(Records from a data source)

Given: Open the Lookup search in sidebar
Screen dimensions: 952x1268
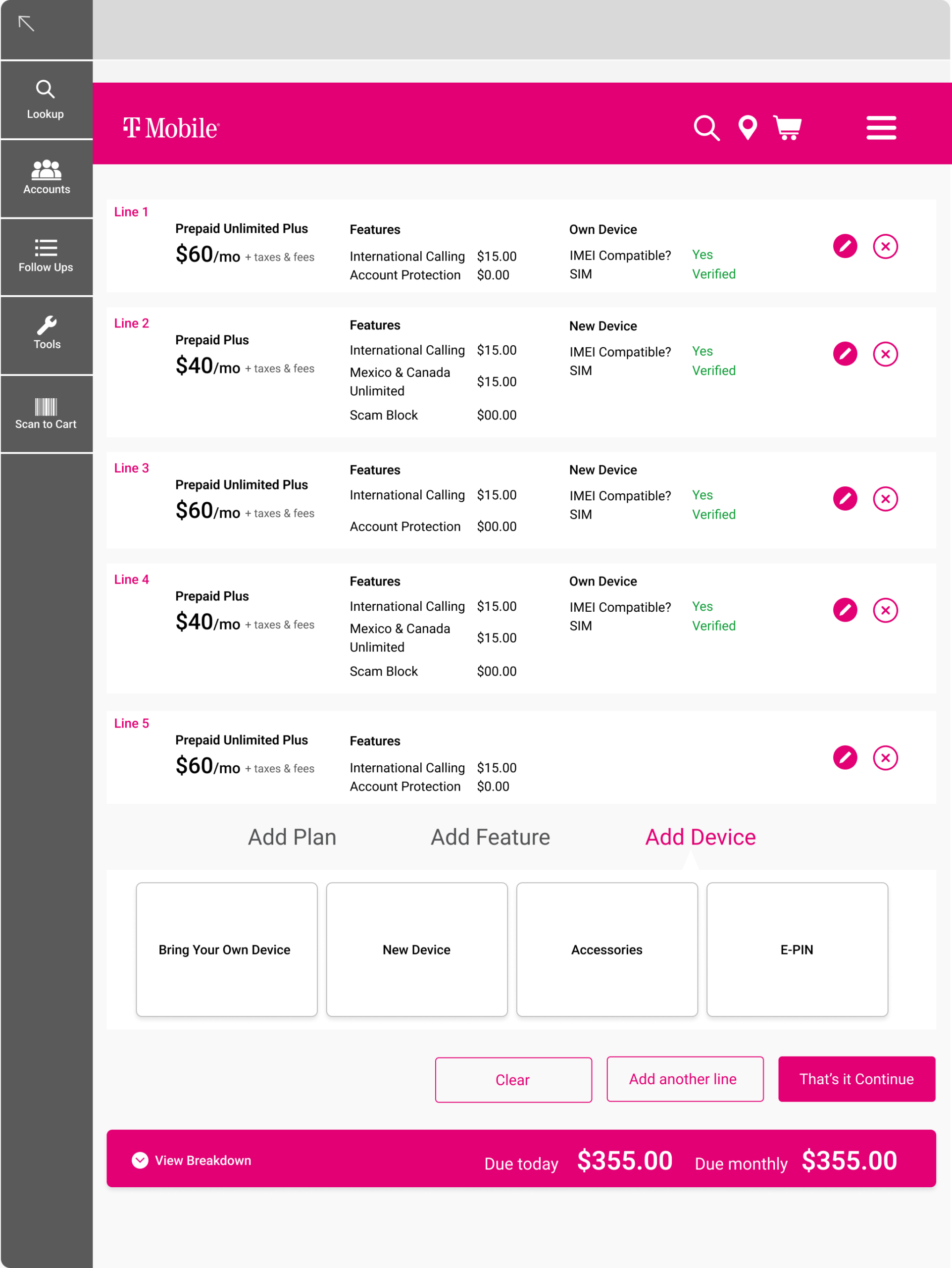Looking at the screenshot, I should [x=46, y=99].
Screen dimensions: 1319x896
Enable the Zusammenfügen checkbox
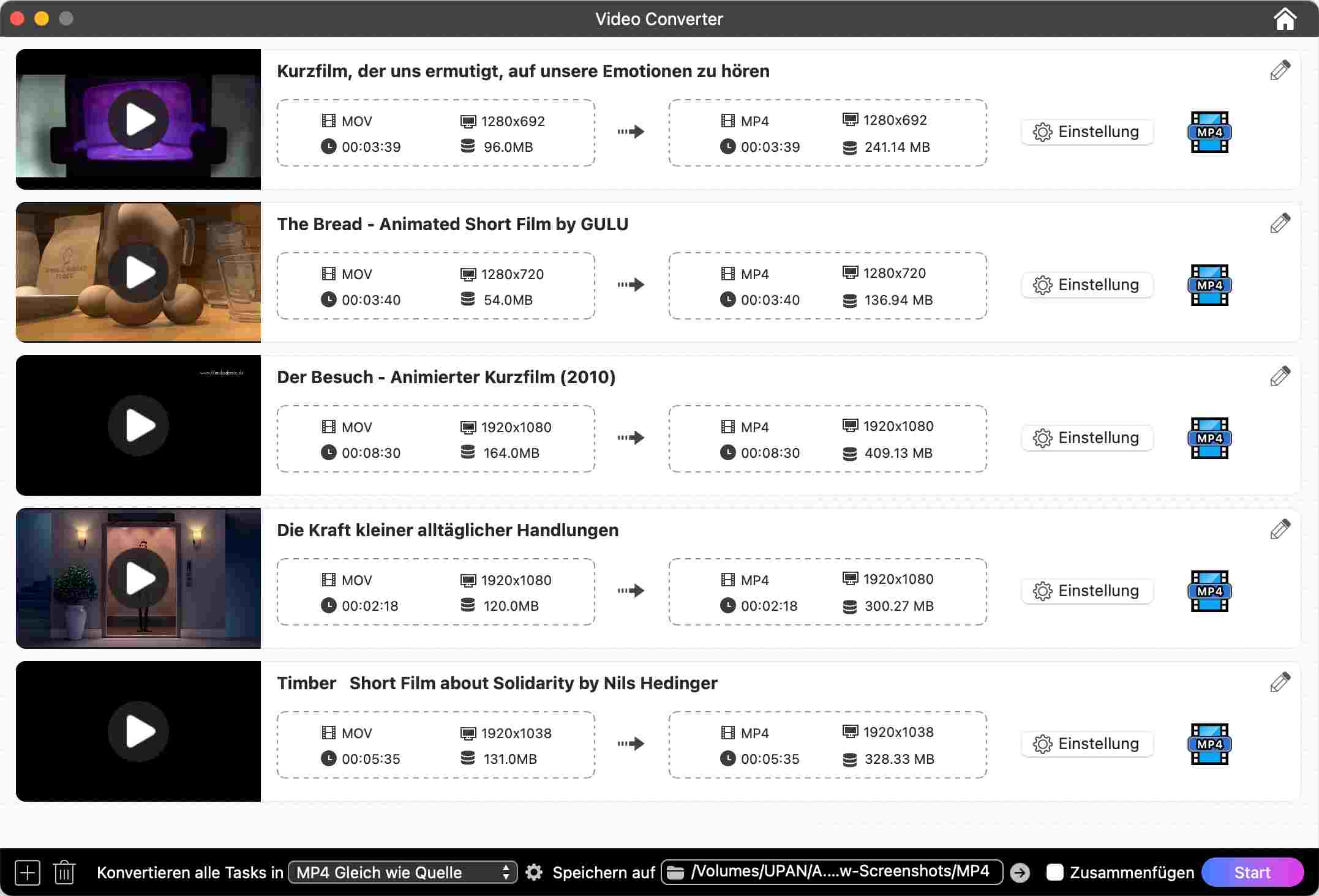(x=1054, y=872)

▸ **Assignment**: In the entries above, find the line containing "Screen dimensions: 952x1268". Transcribe it and every later line to the end, exactly, and leave out the pictures.

▸ **Response**:
Screen dimensions: 952x1268
Looking at the screenshot, I should [x=46, y=99].
Screen dimensions: 1319x896
Enable the Zusammenfügen checkbox
(x=1054, y=872)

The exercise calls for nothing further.